22 entry daha
  • 1865-1914 yılları arasında yaşamış osmanlı türk felsefecisi.

    döneminin batı kökenli materyalist, pozitivist felsefelerine karşı islam düşüncesinin tasavvufi geleneğine bağlı kalmayı seçen filibeli, her şeye rağmen bu ikili yapı içinde sıkışıp kalmamış; osmanlı aydınında giderek güçlenen bilimcilikten, bilimin kesinliğine ve mutlaklığına beslenen neredeyse dini inançtan farklı bir bilim felsefesi anlayışının savunuculuğunu yapmıştır. başka bir deyişle, o baha tevfik ve celal nuri gibi materyalizmi benimsemiş osmanlı aydınlarının islam'ın temel inançlarıyla çatıştığını düşündüğü görüşlerinin toplumda yaratacağı manevi çöküntü karşısında, onları islami bir zeminde karşılamaya çalışan bildik cevaplar ortaya koymak yerine, batıdaki bilimsel gelişmelere ve yeni felsefi yaklaşımlara dayanan sentezler oluşturmaya çalışmıştır. bu yüzden, birçok klasik osmanlı düşünürü gibi, ahmet hilmi'nin de, ilk ve temel amacının felsefe yapmak olmadığı söylenebilir.

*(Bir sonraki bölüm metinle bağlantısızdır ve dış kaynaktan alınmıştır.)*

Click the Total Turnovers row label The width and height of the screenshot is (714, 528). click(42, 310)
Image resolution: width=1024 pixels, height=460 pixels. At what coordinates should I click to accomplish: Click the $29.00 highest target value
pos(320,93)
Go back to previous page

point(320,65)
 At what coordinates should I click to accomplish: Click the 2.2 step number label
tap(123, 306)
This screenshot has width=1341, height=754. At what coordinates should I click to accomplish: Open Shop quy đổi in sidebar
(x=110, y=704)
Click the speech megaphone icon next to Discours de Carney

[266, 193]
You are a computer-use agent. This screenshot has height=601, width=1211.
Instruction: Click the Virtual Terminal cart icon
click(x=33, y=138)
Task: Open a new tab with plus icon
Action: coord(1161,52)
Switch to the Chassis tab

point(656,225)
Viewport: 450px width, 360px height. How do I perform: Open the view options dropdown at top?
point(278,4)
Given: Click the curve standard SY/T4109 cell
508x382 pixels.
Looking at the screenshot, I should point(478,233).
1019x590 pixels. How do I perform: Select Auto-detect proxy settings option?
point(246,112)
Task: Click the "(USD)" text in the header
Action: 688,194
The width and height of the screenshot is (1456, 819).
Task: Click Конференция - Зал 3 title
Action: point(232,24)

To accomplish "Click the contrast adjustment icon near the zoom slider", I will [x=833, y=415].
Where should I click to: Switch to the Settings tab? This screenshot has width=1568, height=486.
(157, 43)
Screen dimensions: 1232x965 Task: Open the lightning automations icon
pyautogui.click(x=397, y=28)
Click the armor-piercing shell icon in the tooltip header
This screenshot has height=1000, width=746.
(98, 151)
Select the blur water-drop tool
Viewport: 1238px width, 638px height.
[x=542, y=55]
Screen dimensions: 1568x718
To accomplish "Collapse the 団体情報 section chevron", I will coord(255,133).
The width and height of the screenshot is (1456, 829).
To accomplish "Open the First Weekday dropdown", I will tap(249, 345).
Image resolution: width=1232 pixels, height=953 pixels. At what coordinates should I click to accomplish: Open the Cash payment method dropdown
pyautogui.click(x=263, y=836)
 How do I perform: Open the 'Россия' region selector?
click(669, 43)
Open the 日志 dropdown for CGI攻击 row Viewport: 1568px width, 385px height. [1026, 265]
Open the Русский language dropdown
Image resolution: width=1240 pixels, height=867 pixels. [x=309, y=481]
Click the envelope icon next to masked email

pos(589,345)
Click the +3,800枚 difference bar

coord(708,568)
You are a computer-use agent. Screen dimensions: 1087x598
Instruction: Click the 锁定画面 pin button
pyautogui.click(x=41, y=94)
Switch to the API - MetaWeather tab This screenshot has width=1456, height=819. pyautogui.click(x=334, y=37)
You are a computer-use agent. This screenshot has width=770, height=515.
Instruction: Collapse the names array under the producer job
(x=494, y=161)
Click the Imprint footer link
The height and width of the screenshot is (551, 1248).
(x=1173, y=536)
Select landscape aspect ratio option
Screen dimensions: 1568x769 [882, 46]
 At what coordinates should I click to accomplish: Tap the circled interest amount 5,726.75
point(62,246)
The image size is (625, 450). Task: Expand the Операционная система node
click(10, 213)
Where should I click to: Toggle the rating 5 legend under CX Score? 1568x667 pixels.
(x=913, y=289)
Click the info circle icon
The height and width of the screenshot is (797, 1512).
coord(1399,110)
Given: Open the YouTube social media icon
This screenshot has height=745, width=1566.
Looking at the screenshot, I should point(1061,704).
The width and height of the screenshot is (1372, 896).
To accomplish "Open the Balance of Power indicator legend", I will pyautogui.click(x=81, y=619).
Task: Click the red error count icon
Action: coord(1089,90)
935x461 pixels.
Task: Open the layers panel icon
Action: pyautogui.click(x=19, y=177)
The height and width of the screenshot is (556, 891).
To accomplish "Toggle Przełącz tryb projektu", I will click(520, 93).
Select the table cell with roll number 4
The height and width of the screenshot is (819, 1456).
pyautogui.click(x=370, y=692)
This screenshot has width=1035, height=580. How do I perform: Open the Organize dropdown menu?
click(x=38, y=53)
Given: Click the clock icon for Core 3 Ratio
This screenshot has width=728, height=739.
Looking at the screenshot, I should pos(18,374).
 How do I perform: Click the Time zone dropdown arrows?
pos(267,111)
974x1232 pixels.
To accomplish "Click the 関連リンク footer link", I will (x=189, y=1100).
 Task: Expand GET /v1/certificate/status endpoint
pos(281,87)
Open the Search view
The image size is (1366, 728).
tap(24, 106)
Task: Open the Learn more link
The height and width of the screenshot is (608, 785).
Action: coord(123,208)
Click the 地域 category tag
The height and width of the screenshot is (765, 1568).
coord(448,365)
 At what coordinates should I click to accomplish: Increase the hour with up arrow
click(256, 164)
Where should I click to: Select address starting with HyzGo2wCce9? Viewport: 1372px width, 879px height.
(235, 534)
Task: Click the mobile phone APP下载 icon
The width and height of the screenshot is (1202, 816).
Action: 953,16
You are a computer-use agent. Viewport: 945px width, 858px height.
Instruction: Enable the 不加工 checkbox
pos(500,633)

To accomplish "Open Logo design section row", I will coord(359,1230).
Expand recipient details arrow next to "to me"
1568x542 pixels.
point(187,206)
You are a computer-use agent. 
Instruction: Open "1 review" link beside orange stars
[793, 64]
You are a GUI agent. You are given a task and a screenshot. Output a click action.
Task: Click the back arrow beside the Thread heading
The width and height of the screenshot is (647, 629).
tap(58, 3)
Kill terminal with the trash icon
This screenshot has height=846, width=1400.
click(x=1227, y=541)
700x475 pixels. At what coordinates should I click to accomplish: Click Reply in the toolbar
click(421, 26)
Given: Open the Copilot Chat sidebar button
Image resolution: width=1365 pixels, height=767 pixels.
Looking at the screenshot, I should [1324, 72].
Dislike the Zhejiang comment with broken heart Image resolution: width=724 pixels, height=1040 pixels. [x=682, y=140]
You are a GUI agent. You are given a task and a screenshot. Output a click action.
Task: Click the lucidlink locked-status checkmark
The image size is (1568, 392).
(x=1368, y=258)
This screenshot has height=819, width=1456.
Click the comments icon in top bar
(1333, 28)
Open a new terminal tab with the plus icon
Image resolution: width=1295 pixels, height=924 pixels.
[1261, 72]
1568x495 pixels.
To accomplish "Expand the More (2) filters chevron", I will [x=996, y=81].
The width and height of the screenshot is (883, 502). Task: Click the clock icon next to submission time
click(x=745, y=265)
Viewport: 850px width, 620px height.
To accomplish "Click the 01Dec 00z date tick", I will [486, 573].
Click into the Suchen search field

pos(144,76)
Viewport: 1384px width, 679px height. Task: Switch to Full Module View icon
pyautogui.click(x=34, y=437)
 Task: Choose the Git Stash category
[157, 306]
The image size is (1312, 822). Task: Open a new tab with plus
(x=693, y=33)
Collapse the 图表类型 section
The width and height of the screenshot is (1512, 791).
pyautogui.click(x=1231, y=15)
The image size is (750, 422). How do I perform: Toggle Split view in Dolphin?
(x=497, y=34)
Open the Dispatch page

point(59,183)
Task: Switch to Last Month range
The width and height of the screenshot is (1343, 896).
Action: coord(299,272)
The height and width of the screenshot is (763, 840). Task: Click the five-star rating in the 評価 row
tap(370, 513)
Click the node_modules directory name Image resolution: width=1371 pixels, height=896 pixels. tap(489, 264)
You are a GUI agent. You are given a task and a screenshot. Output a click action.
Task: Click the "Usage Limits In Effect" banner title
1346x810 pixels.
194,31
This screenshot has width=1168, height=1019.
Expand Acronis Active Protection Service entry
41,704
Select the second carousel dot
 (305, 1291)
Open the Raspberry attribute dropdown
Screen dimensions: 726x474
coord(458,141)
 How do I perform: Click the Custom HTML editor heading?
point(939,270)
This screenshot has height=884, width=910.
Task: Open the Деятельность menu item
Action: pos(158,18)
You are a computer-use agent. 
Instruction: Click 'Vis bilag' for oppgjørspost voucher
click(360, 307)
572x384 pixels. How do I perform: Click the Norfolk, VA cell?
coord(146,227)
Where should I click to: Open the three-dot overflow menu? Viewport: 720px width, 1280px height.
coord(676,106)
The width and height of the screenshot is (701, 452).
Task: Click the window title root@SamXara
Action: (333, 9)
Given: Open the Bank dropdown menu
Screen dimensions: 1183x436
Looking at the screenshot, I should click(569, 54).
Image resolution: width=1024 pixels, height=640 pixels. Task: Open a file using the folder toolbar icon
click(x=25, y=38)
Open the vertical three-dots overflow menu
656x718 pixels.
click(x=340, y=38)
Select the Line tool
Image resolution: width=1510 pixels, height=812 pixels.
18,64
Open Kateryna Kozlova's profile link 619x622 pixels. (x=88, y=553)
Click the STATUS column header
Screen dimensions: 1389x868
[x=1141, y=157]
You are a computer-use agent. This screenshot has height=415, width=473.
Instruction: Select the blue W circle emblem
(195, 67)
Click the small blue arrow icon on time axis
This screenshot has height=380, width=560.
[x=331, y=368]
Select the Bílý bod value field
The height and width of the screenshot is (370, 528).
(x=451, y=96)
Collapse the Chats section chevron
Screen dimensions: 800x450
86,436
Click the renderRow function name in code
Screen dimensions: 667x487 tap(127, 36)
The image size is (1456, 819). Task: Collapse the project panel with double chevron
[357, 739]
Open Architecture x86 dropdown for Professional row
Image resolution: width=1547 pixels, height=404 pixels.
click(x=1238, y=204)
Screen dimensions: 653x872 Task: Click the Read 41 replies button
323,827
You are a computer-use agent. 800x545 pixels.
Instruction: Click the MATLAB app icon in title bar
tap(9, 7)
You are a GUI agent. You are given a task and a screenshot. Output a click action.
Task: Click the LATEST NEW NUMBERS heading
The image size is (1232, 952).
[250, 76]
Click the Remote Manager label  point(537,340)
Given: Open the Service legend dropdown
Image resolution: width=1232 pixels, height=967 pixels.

    öncelikle materyalizm ve pozitivizmi eleştiriye tabi tutan filibeli ahmet hilmi'ye göre, materyalizm, kanıtlanması mümkün olmayan teoriler üzerine bina edilmiş olup, yöntemi ve tavrı itibarıyla tamamen dogmatiktir. kanıtlanamayan teorileri ve metafiziği kabul etmeme iddiasıyla yola çıkan pozitivizm de, ona göre, ispatlanması mümkün olmayan teorilere dayanıp, sonunda metafizik yapmaya başlar. düşünceyi bir anlamda tahrip eden, duyum ve düşüncenin yerine bir şey koyamayışı en belirgin zaafını oluşturan eleştiricilik öğretisi de, ona göre, renksiz bir öğreti olmanın yanında, kuşkuculuğa yol açtığı için aynı zamanda tehlikeli bir öğreti olmak durumundadır. aynı şekilde evrimcilik de, her ne kadar bilimsel düşünce ve hakikate diğer öğretilerden daha fazla yaklaşmış olsa bile, onun dayandığı ilkeler de kanıtlanmaları mümkün olmayan kabullerdir. filibeli ahmet hilmi, buradan hareketle ve poincare'yle boutroux'nun görüşlerine dayanarak, bilimin aslında bir takım hipotezlere dayandığını, değerinin sanıldığı gibi, mutlak değil de, göreli olduğunu, hiçbir konuda son sözü söyleyemeyeceğini öne sürer.

    o, bilimi ve bilimin değerini reddetmemekle beraber, son sözü felsefeye verir ve varlığı açıklamak için, tasavvufi vahdet-i vücut öğretisine başvurur. buna göre, evrenin kadim oluşunu, maddenin varlığıyla değil, fakat tanrı'ya nispetle açıklamaya çalışan filibeli "eşya kendi zatı itibarı ile sonlu, tanrının nispeti itibarıyla da sonsuzdur" der. tanrı-alem ilişkisini "tevhid" anlayışıyla açıklayabileceğini düşünen filibeli, islam tasavvufuna ait bu görüşlerini, fizikteki bazı gelişmelerle desteklemeye çalışmıştır.